Inconsistency. Characters in a novel or a play who act all the way through exactly as one expects them to. … This consistency of theirs, which is held up to our admiration, is on the contrary the very thing which makes us recognize that they are artificially composed.
Not that I pretend that inconsistency is a sure indication of naturalness, for one often meets, especially among women, affected inconsistencies; and on the other hand, in some few instances, there is reason to admire what is known as esprit de suite; but, as a rule, such consecutiveness is obtained only by vain and obstinate perseverance, and at the expense of all naturalness. The more fundamentally generous an individual is, and the more fertile in possibilities, the more liable he is to change, and the less willing to allow his future to be decided by his past. The “justum et tenacem propositi virum,” who is held up to us as a model, more often than not offers a stony soil and is refractory to culture.

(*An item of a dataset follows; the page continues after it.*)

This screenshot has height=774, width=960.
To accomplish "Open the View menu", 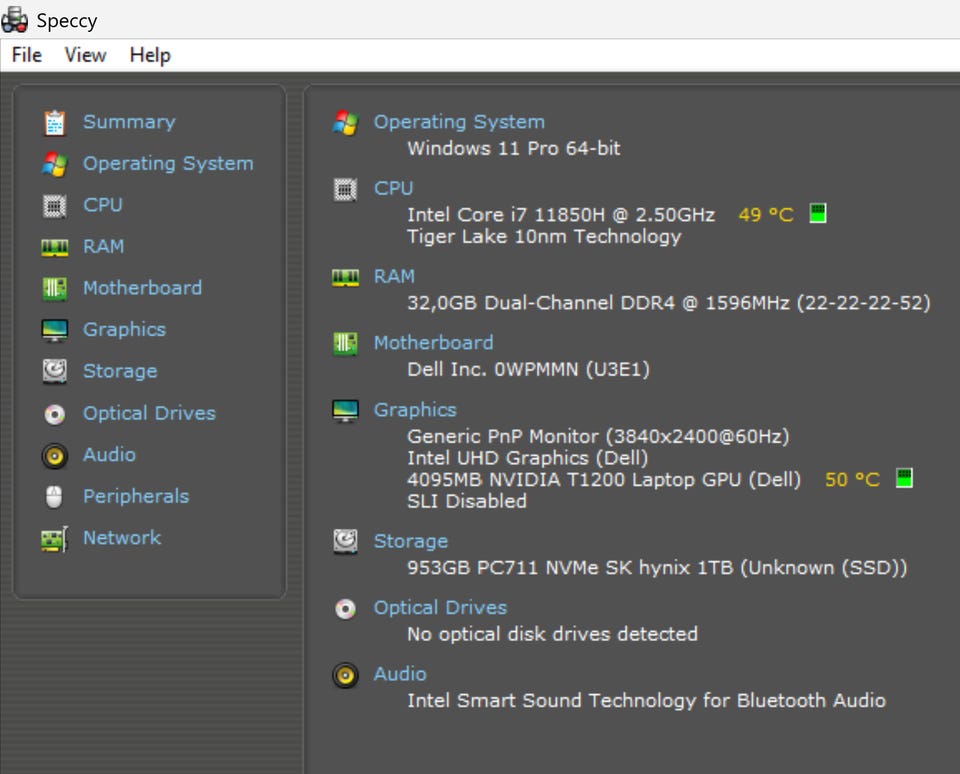I will point(85,55).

I have known some of yet another sort: these assiduously fabricate for themselves a self-conscious originality, and after having made a choice of certain practices, their principal preoccupation is never to depart from them, to remain forever on their guard and allow themselves not a moment’s relaxation. (I remember X, who refused to let me fill his glass with Montrachet 1904, saying: “I don’t like anything but Bordeaux.” As soon as I pretended it was a Bordeaux, he thought the Montrachet delectable.)
When I was younger, I used to make resolutions, which I imagined were virtuous. I was less anxious to be what I was, than to become what I wished to be. Now, I am not far from thinking that in irresolution lies the secret of not growing old.

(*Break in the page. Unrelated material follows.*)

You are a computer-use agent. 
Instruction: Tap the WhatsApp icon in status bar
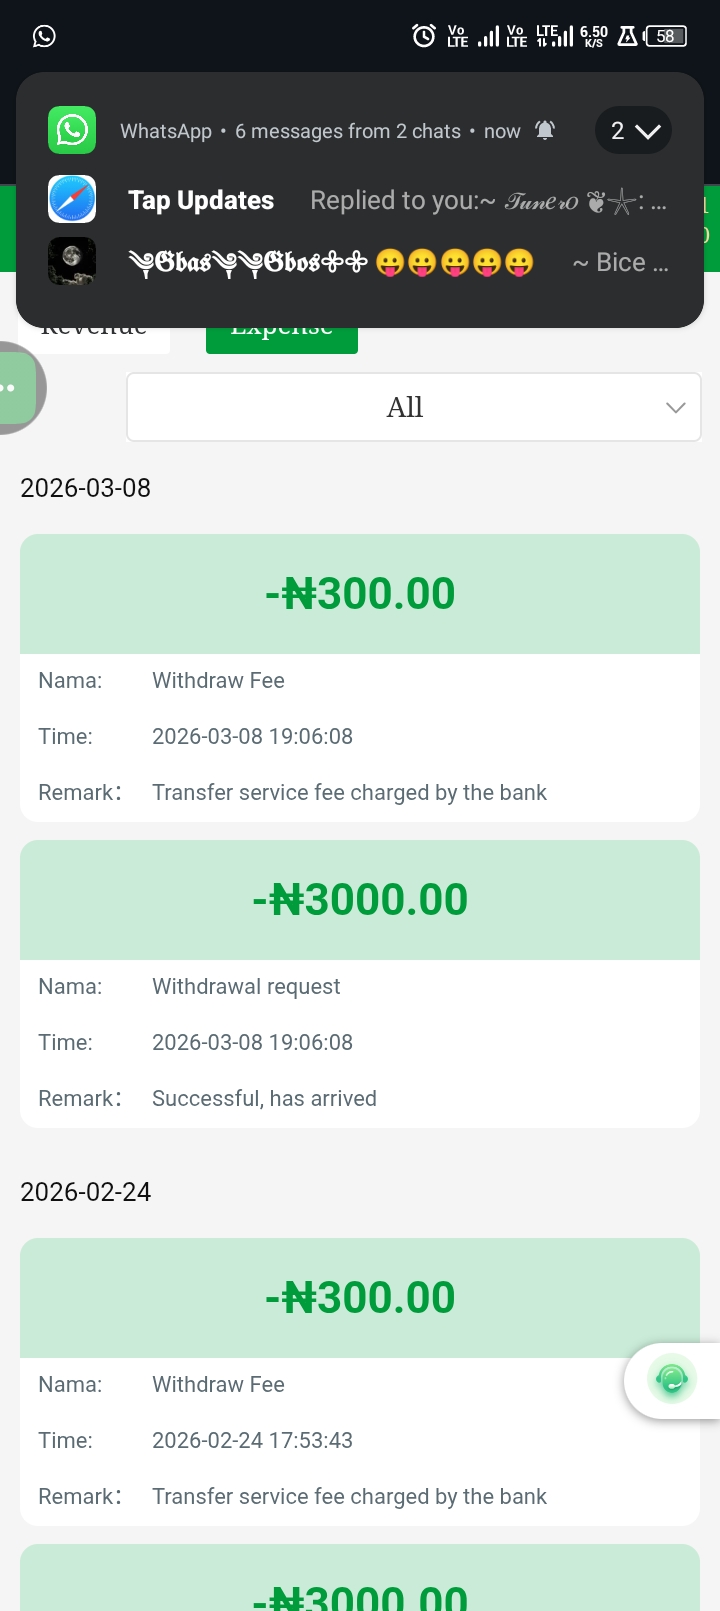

Olivier has asked me what I am working at. I let myself be carried away into talking of my book, and even—he seemed so much interested—into reading him the pages I had just written. I was afraid of what he would say, knowing how sweeping young people’s judgments are and how difficult they find it to admit another point of view from their own. But the few remarks which he diffidently offered, seemed to me most judicious, and I immediately turned them to account.
My breath, my life comes to me from him—through him.
He is still anxious about the review he was going to edit, and particularly about the story which he wrote at Passavant’s request and which he now repudiates. I told him that Passavant’s new arrangements will necessitate the recasting of the first number; he will be able to get his MS. back.
Just received a very unexpected visit from M. le juge d’instruction Profitendieu. He was mopping his forehead and breathing heavily, not so much, it seemed to me, from having come up my six flights of stairs, as from embarrassment. He kept his hat in his hand and did not sit down till I pressed him to. He is a handsome man, with a fine figure and considerable presence.
“I think you are President Molinier’s brother-in-law,” he said. “It is about his son George that I have taken the liberty of coming to see you. I feel sure you will excuse a step which at first sight may seem indiscreet, but which the affection and esteem I have for my colleague will, I hope, sufficiently explain.”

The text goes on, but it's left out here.